**** Records shown

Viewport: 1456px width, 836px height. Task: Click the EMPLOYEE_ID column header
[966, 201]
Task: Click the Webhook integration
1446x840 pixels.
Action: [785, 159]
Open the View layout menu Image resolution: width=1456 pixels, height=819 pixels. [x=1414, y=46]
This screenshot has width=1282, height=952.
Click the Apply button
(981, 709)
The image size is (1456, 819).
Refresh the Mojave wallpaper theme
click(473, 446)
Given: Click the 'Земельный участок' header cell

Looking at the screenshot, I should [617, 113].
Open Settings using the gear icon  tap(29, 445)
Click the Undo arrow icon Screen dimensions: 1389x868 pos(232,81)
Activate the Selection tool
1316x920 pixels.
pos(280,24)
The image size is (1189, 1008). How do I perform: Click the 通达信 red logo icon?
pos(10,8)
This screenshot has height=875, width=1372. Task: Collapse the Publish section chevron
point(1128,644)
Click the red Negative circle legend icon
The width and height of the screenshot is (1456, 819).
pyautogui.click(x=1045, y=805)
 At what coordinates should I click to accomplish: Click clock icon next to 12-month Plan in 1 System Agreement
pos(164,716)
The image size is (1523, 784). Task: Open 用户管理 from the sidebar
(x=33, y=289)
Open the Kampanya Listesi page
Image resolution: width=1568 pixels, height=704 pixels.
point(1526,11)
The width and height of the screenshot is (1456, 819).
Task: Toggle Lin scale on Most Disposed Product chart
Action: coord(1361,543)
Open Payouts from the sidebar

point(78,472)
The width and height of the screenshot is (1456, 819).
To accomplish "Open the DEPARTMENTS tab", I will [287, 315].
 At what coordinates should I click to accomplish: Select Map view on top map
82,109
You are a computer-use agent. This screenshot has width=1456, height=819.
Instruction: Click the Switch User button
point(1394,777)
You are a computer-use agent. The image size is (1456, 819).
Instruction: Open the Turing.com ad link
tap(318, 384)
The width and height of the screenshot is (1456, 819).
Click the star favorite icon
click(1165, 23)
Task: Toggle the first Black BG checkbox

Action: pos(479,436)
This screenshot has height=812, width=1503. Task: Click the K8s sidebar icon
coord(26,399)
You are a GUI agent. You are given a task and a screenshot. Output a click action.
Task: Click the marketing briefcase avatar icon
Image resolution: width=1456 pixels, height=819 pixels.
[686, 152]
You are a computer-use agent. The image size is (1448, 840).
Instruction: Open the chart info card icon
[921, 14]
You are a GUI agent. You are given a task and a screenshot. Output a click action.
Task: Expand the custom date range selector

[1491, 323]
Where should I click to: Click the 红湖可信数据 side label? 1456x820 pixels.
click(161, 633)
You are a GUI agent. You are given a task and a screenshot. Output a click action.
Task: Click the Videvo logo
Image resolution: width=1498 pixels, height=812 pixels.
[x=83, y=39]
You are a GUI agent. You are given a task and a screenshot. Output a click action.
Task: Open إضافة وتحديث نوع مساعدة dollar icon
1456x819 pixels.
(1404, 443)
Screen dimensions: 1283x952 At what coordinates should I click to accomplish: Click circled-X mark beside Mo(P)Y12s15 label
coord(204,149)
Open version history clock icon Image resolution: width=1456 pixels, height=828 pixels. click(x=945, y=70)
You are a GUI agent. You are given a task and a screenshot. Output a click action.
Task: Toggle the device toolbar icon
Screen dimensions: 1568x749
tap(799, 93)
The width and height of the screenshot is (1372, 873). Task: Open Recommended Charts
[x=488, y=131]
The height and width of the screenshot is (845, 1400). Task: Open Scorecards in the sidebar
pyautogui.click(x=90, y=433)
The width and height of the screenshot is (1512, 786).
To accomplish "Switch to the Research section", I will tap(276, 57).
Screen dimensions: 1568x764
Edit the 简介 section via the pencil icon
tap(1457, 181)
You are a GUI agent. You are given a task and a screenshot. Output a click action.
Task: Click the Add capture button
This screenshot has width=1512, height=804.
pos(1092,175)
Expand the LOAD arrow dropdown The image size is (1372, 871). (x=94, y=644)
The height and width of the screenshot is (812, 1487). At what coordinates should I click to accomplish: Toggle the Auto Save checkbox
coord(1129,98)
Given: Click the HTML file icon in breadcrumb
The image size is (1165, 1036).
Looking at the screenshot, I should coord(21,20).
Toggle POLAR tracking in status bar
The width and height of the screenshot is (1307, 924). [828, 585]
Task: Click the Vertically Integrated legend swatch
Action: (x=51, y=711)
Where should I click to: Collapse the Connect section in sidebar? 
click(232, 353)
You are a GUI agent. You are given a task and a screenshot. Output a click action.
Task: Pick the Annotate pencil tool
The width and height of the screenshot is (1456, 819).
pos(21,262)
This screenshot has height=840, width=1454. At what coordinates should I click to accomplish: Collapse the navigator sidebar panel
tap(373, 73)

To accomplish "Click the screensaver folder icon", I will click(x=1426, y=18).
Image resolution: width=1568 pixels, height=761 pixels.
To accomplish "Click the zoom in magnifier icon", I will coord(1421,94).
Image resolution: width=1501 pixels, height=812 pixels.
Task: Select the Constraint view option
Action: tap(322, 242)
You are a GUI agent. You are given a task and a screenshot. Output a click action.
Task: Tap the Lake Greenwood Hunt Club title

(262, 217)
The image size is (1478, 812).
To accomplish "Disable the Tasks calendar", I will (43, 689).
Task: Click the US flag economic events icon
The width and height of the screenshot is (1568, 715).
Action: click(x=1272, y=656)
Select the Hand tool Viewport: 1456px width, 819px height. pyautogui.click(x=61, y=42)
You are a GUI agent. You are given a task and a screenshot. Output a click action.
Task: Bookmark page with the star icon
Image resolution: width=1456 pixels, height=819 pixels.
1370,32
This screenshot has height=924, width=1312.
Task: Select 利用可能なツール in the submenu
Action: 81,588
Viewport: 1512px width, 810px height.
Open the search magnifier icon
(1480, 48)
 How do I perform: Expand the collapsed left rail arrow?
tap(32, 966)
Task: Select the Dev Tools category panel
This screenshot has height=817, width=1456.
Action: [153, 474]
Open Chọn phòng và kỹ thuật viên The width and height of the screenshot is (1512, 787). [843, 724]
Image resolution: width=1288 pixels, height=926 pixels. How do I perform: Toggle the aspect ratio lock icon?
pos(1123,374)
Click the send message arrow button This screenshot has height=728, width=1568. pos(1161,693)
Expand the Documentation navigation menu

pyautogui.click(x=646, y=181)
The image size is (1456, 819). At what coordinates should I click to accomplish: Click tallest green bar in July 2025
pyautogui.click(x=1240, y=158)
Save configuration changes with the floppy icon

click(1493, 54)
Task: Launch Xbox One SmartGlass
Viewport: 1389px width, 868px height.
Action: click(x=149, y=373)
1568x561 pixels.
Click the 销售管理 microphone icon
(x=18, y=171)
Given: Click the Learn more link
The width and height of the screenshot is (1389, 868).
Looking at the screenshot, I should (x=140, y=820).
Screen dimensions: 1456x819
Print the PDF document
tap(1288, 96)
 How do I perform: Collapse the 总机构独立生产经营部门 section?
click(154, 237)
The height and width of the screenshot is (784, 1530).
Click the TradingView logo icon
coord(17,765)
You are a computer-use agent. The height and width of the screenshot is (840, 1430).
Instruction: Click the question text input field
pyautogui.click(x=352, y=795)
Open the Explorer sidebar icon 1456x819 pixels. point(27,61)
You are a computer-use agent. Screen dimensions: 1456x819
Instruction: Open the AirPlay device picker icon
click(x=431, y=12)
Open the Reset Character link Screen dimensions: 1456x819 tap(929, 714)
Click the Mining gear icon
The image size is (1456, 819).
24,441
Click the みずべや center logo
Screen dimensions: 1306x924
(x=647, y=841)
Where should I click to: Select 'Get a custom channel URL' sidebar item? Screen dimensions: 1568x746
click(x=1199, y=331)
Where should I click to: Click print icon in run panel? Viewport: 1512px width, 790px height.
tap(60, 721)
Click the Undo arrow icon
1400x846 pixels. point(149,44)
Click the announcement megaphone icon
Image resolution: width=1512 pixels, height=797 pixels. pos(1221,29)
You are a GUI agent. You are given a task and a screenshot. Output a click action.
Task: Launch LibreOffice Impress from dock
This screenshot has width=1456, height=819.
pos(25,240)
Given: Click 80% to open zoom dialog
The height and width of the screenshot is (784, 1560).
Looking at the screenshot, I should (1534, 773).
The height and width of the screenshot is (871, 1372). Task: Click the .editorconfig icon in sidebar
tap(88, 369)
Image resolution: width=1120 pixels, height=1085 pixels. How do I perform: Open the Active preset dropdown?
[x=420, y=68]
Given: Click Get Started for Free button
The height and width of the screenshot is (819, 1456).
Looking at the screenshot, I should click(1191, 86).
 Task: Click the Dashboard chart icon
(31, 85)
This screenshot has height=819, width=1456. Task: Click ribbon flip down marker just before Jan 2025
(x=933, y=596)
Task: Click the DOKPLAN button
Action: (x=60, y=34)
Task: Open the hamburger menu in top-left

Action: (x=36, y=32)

********

Could you copy every line from the records that has "computer" in it?

**Your response:**
You are a computer-use agent. This screenshot has width=1456, height=819.
You are a computer-use agent. The image size is (1456, 819).
You are a computer-use agent. The image size is (1448, 840).
You are a computer-use agent. The height and width of the screenshot is (840, 1430).
You are a computer-use agent. Screen dimensions: 1456x819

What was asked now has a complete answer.